Le progrès de l’industrie avait formé et enrichi les républiques de l’Italie ; le temps de leur liberté est l’époque la plus florissante de leur population et de leur agriculture, de leurs manufactures et de leur commerce ; leurs travaux, d’abord mécaniques, amenèrent peu à peu les arts du luxe et du génie. Mais la position de Rome était moins favorable, et le sol moins fertile ; ses habitans avilis par la paresse et enivrés par l’orgueil, s’imaginaient follement que le tribut des sujets devait nourrir à jamais la métropole de l’Église et de l’empire.

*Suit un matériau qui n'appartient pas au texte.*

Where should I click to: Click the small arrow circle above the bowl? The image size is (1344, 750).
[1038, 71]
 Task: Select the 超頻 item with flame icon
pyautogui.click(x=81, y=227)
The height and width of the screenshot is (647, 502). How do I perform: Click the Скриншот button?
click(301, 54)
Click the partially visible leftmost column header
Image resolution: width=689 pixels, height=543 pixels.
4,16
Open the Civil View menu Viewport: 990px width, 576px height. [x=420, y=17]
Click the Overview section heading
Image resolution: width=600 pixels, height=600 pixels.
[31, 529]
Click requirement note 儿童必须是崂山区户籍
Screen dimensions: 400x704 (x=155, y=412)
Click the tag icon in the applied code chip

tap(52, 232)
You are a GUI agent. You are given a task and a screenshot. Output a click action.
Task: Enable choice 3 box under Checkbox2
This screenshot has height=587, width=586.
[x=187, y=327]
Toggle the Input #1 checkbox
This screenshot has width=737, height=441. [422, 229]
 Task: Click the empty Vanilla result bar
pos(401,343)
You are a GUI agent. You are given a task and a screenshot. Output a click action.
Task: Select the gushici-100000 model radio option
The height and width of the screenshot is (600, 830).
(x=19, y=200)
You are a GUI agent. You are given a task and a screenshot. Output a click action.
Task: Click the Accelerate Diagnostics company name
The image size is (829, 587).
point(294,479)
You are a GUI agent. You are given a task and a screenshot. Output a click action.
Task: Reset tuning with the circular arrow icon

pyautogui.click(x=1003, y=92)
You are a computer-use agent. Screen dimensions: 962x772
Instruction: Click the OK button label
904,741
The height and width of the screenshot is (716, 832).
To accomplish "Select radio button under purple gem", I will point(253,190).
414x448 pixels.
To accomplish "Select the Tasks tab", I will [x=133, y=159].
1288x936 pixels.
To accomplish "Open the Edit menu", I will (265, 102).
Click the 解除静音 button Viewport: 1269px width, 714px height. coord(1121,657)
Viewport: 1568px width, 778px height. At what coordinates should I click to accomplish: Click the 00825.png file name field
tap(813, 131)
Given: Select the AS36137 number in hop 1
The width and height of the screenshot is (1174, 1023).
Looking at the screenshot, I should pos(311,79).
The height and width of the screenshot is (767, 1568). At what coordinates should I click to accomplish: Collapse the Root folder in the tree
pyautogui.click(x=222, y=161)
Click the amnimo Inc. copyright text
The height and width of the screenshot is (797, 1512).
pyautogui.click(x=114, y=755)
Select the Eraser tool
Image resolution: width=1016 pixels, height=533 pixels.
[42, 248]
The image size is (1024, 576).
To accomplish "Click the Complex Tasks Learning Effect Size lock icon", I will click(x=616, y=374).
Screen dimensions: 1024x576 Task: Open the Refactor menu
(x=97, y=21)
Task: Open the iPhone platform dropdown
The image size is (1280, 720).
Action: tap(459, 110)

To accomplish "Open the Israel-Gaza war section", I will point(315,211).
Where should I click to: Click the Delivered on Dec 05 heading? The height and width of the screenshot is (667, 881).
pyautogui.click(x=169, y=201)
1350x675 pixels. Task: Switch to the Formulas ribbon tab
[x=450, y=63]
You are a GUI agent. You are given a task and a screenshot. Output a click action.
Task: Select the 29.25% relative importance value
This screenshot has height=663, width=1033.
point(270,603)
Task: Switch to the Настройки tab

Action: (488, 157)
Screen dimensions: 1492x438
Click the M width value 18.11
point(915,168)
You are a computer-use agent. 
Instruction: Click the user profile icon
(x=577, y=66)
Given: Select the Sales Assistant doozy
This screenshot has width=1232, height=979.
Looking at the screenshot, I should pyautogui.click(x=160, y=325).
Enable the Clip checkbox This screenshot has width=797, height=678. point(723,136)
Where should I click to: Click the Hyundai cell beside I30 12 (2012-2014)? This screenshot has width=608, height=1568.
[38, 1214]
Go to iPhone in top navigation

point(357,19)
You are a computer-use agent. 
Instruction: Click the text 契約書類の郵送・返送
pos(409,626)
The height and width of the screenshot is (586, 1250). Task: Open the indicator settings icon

Le grand nombre de pèlerins qui venaient au tombeau des apôtres, entretenait à quelques égards ce préjugé ; et le dernier legs des papes, l’institution de l’Année sainte[1], ne fut pas moins utile au peuple qu’au clergé. Depuis la perte de la Palestine, le bienfait des indulgences plenières, destiné aux croisades, demeurait sans objet, et le trésor le plus précieux de l’Église avait été enlevé huit ans à la circulation publique. Boniface VIII, à la fois ambitieux et avare, lui ouvrit un nouveau canal ; il se trouva assez instruit pour connaître et rappeler les jeux séculaires qu’on célébrait à Rome à la fin de

  1. Les premiers détails que nous ayons sur cette affaire sont du cardinal Jacques Caiétan (Maxima Bibl. patrum, t. 25) ; je suis embarrassé de déterminer si le neveu de Boniface VIII était un sot ou un fripon ; mais on a moins d’incertitude sur le caractère de son oncle.